Serge Paugam « On ne fait plus de prévention, on gère… »

Sociologue et directeur d’étude à l’EHESS, Serge Paugam (1) critique les politiques publiques menées ces dernières années en matière de lutte contre la pauvreté.

Avec la crise, doit-on redouter une explosion de la pauvreté ?

Serge Paugam. Malheureusement oui. Il existe un lien très clair entre la dégradation de l’emploi et l’augmentation de la pauvreté. Avec la crise actuelle et la multiplication des licenciements, ce phénomène risque de s’affirmer davantage.

Va-t-il toucher des nouveaux publics, notamment chez les actifs ?

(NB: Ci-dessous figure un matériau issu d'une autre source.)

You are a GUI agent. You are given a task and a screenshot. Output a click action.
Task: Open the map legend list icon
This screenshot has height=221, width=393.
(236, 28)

Serge Paugam. Précisons que les actifs étaient déjà touchés par la précarité, avant même que le chômage n’augmente de manière aussi massive. Ces dernières années, on a vu s’accélérer, en même temps que se développait le travail à temps partiel, le phénomène des « travailleurs pauvres ». Le nombre de personnes en situation d’emploi mais dont le faible salaire ne permettait plus d’échapper à la pauvreté a augmenté considérablement. Dans les années quatre-vingt, ce phénomène était marginal. À l’époque, le développement de la « nouvelle pauvreté » était lié essentiellement à la dégradation du marché de l’emploi. Aujourd’hui, avec la crise, ces deux phénomènes - travailleurs pauvres et chômeurs de longue durée - vont se superposer.

La France s’est-elle suffisamment armée pour lutter contre la pauvreté ?

Serge Paugam. Clairement, non. La meilleure solution pour lutter contre la pauvreté est de se doter d’un système de protection le plus universel possible. Seuls des mécanismes d’assurance sociale générale peuvent protéger les individus des aléas majeurs de l’existence. C’est la base des systèmes sociaux des pays scandinaves, où la pauvreté reste marginale. En France, les gouvernements successifs ont laissé dériver le système de protection sociale vers un modèle plus libéral, organisé sur la base des assurances, en jouant de l’assistance lorsque les plus défavorisés se retrouvaient déjà en situation de pauvreté. En clair, on ne fait plus de prévention, on gère la pauvreté…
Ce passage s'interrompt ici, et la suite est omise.